-- start Material for this task --

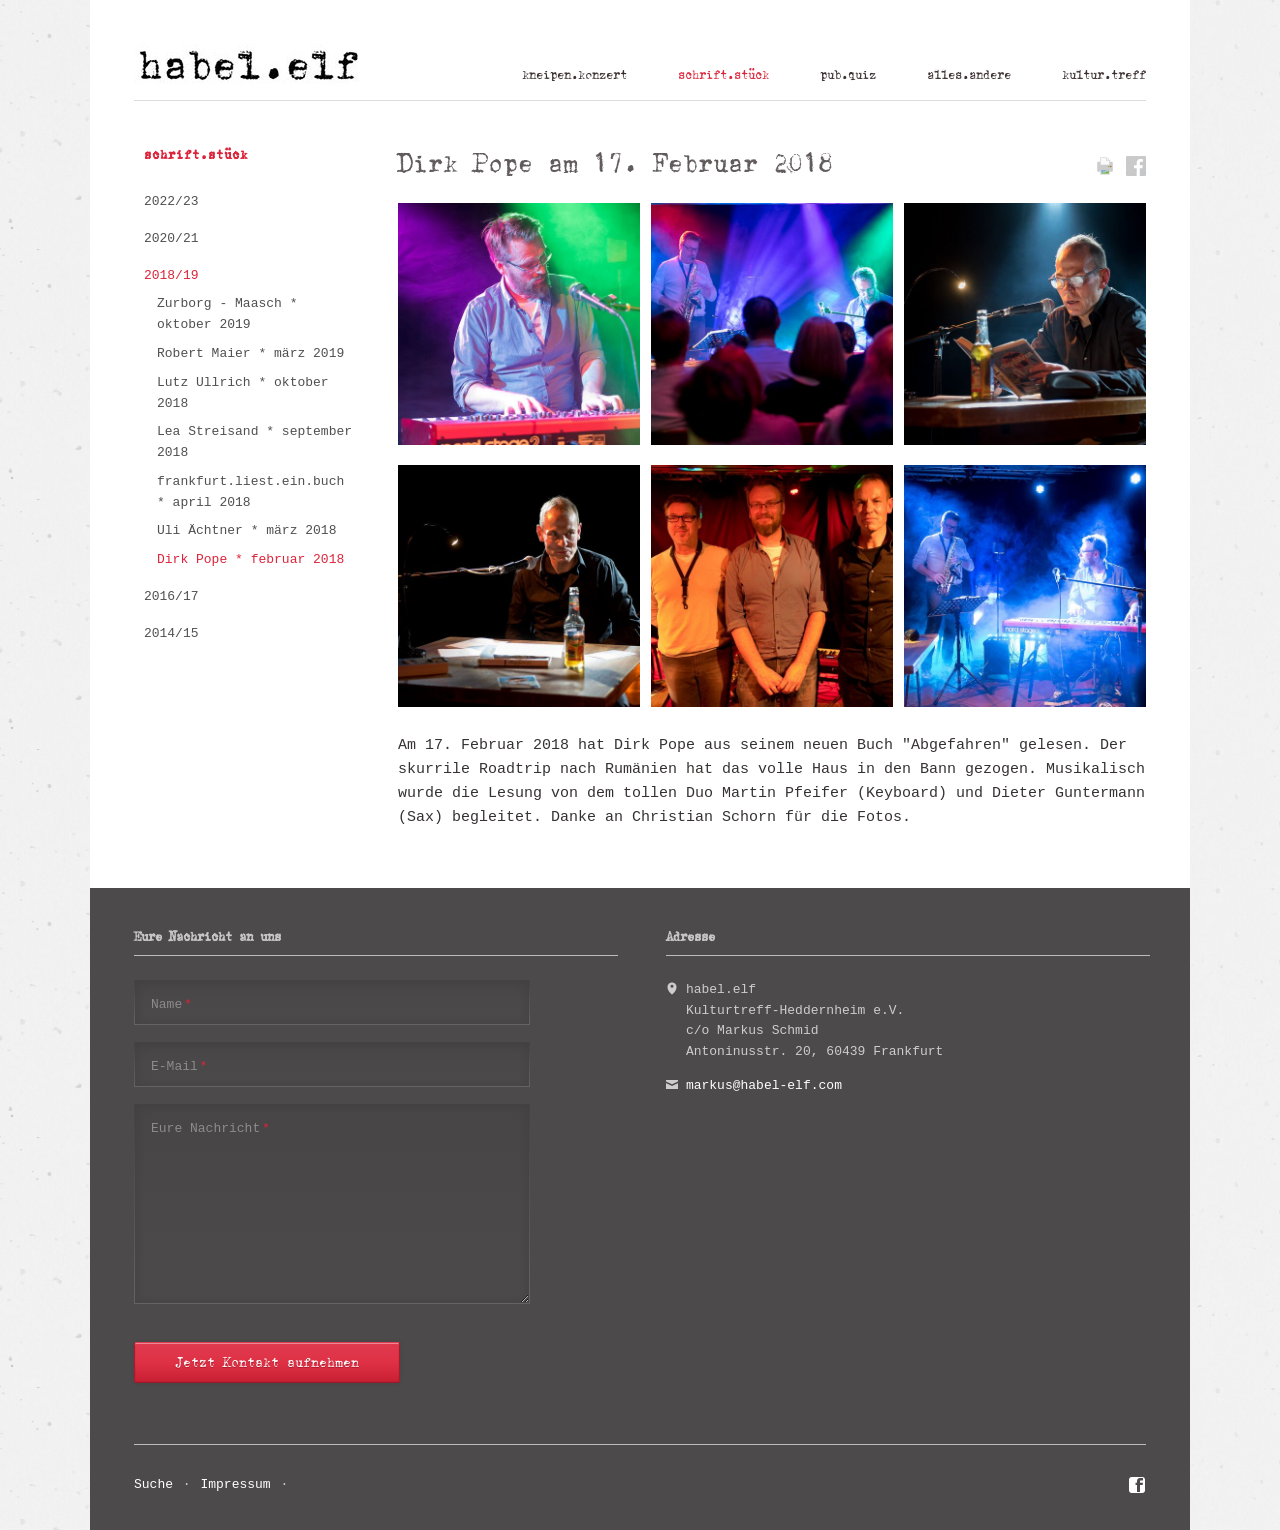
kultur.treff (1104, 75)
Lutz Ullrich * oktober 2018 (243, 393)
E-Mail (179, 1065)
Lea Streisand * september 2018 (254, 442)
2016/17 (171, 596)
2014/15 (171, 633)
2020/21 (171, 238)
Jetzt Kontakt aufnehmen (267, 1362)
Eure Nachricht (210, 1127)
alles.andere (969, 75)
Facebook (1137, 1488)
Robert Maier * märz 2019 (250, 353)
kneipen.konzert (574, 75)
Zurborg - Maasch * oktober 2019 (227, 314)
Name (171, 1003)
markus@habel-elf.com (764, 1085)
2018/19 (171, 275)
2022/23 (171, 201)
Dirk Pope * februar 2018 (250, 559)
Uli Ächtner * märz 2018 (246, 530)
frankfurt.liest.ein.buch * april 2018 (250, 492)
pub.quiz (848, 75)
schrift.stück (723, 75)
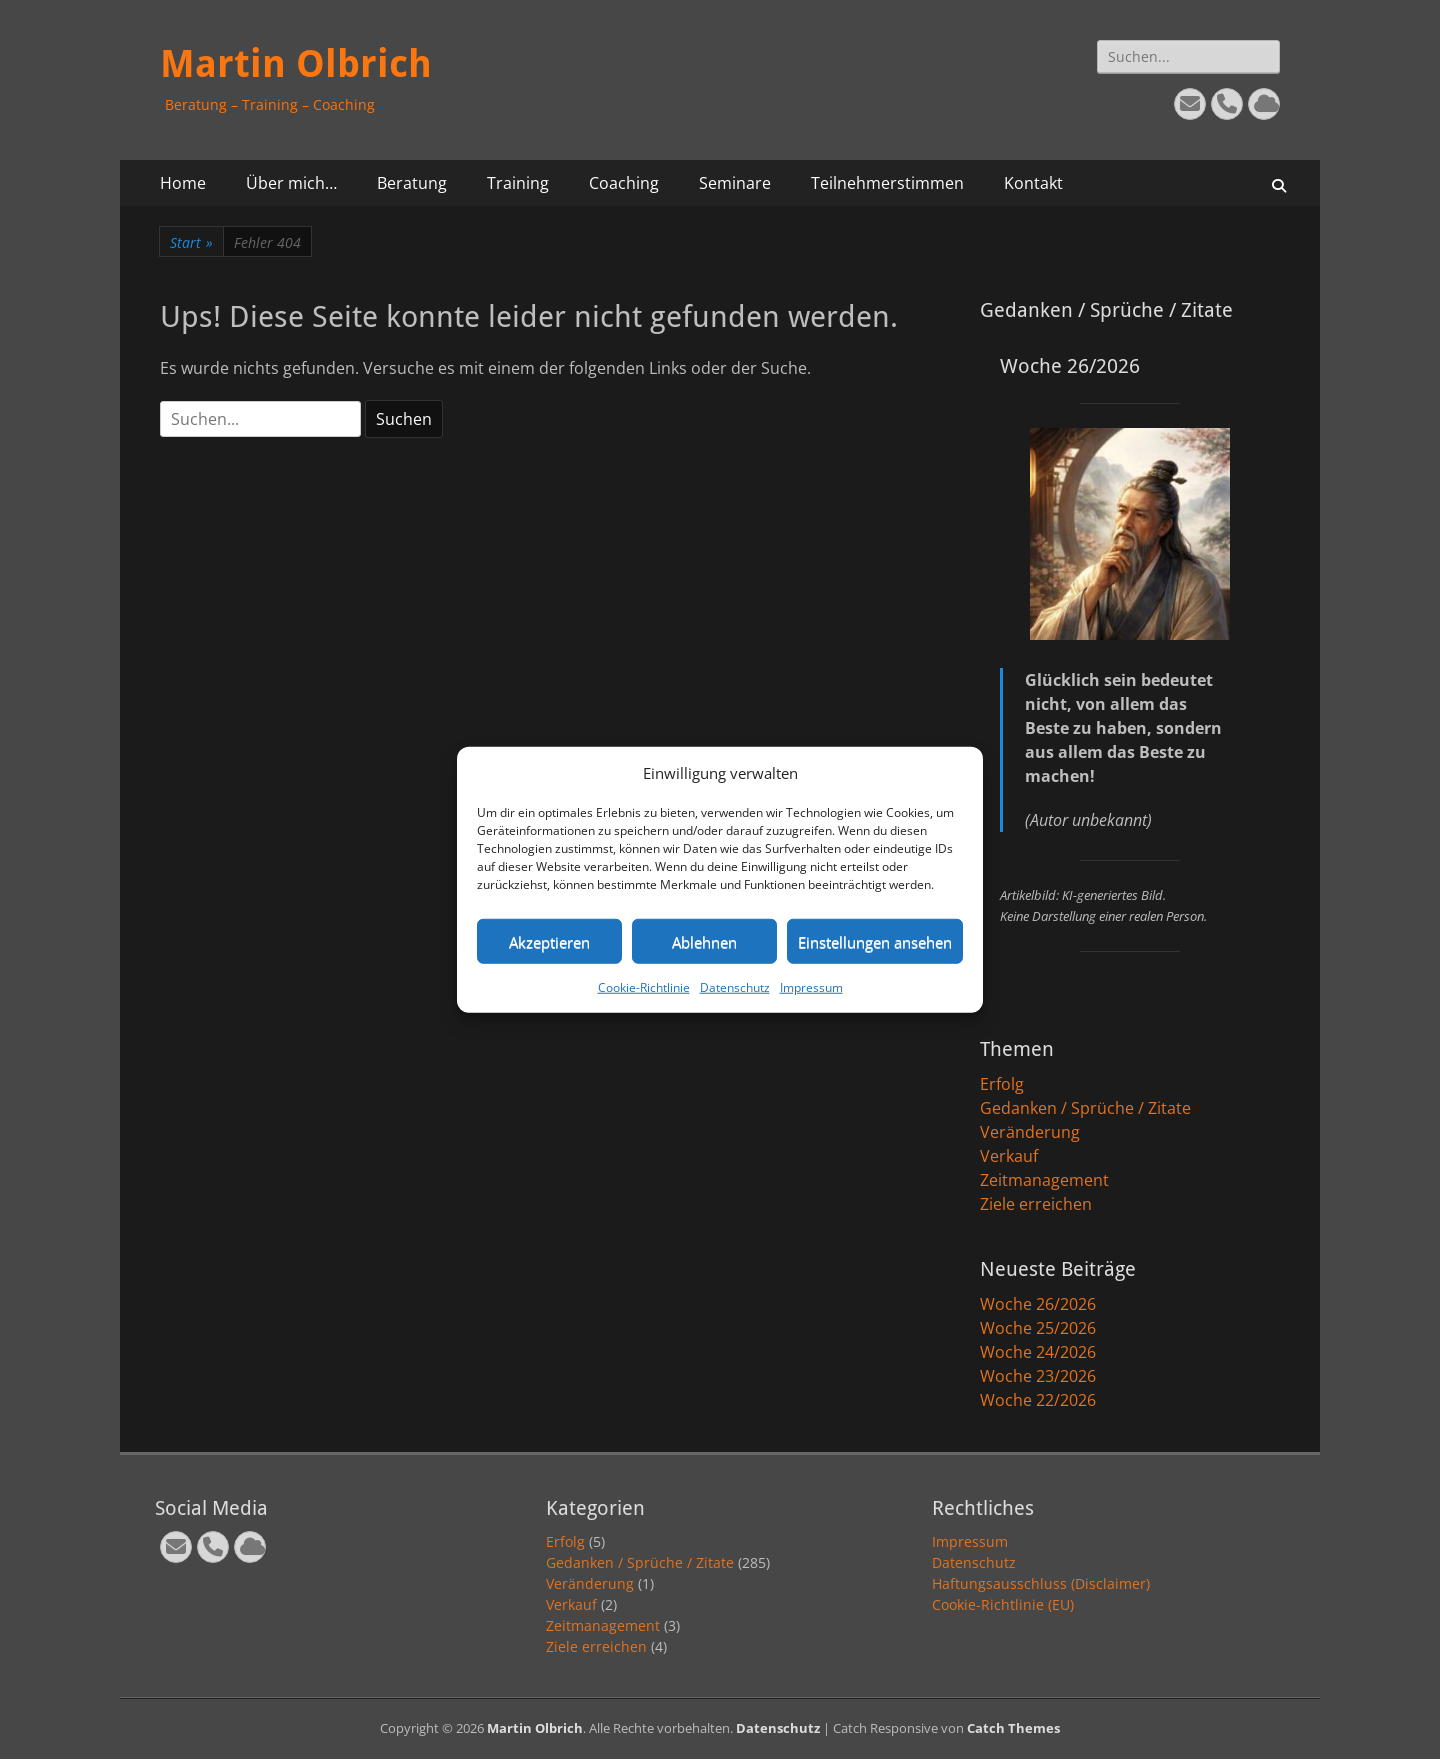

-- end Material for this task --

• **Your objective**:
Please rewrite the listing starting at the line containing "kneipen.konzert (574, 75)" and ending at the listing's last line, keeping the text of each line and scaling every coordinate in the answers by 1.5, rounded to whole numbers with halves going up. Leave the pictures out.

• **Output of the exercise**:
kneipen.konzert (861, 113)
Zurborg - Maasch * oktober 2019 (341, 471)
Name (257, 1505)
markus@habel-elf.com (1146, 1628)
2018/19 (257, 413)
2022/23 (257, 302)
Dirk Pope * februar 2018 (375, 839)
Uli Ächtner * märz 2018 (369, 795)
frankfurt.liest.ein.buch * april 2018 (375, 738)
pub.quiz (1272, 113)
schrift.stück (1085, 113)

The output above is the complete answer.